Everything in the listing below must be duplicated exactly.

[Opening SOURCE RECORDS section]

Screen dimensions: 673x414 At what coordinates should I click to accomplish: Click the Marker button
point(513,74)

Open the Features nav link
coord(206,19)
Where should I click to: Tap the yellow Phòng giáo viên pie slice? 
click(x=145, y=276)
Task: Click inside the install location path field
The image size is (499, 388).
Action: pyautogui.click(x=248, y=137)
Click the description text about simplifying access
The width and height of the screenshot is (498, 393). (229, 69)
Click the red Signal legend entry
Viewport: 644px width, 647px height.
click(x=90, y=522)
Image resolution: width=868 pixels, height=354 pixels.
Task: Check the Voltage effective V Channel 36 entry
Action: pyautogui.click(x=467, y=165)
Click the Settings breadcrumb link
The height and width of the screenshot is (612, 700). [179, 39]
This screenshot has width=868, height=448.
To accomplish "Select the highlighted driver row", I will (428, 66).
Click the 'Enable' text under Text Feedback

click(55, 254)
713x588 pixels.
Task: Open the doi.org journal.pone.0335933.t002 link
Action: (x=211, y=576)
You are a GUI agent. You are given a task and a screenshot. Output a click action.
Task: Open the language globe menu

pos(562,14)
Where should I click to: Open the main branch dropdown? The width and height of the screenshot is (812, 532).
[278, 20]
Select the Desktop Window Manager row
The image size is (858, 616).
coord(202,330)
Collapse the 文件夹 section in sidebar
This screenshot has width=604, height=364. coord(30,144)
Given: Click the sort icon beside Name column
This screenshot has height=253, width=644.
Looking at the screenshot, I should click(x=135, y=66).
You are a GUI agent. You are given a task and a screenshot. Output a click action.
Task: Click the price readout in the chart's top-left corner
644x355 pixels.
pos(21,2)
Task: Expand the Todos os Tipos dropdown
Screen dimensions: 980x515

[Closing SOURCE RECORDS section]

RESPONSE TO THIS EXERCISE =
Screen dimensions: 673x414 At what coordinates should I click to accomplish: Click the Marker button
point(513,74)

Open the Features nav link
coord(206,19)
Where should I click to: Tap the yellow Phòng giáo viên pie slice? 
click(x=145, y=276)
Task: Click inside the install location path field
The image size is (499, 388).
Action: pyautogui.click(x=248, y=137)
Click the description text about simplifying access
The width and height of the screenshot is (498, 393). (229, 69)
Click the red Signal legend entry
Viewport: 644px width, 647px height.
click(x=90, y=522)
Image resolution: width=868 pixels, height=354 pixels.
Task: Check the Voltage effective V Channel 36 entry
Action: pyautogui.click(x=467, y=165)
Click the Settings breadcrumb link
The height and width of the screenshot is (612, 700). [179, 39]
This screenshot has width=868, height=448.
To accomplish "Select the highlighted driver row", I will (428, 66).
Click the 'Enable' text under Text Feedback

click(55, 254)
713x588 pixels.
Task: Open the doi.org journal.pone.0335933.t002 link
Action: (x=211, y=576)
You are a GUI agent. You are given a task and a screenshot. Output a click action.
Task: Open the language globe menu

pos(562,14)
Where should I click to: Open the main branch dropdown? The width and height of the screenshot is (812, 532).
[278, 20]
Select the Desktop Window Manager row
The image size is (858, 616).
coord(202,330)
Collapse the 文件夹 section in sidebar
This screenshot has width=604, height=364. coord(30,144)
Given: Click the sort icon beside Name column
This screenshot has height=253, width=644.
Looking at the screenshot, I should click(x=135, y=66).
You are a GUI agent. You are given a task and a screenshot. Output a click action.
Task: Click the price readout in the chart's top-left corner
644x355 pixels.
pos(21,2)
Task: Expand the Todos os Tipos dropdown
Screen dimensions: 980x515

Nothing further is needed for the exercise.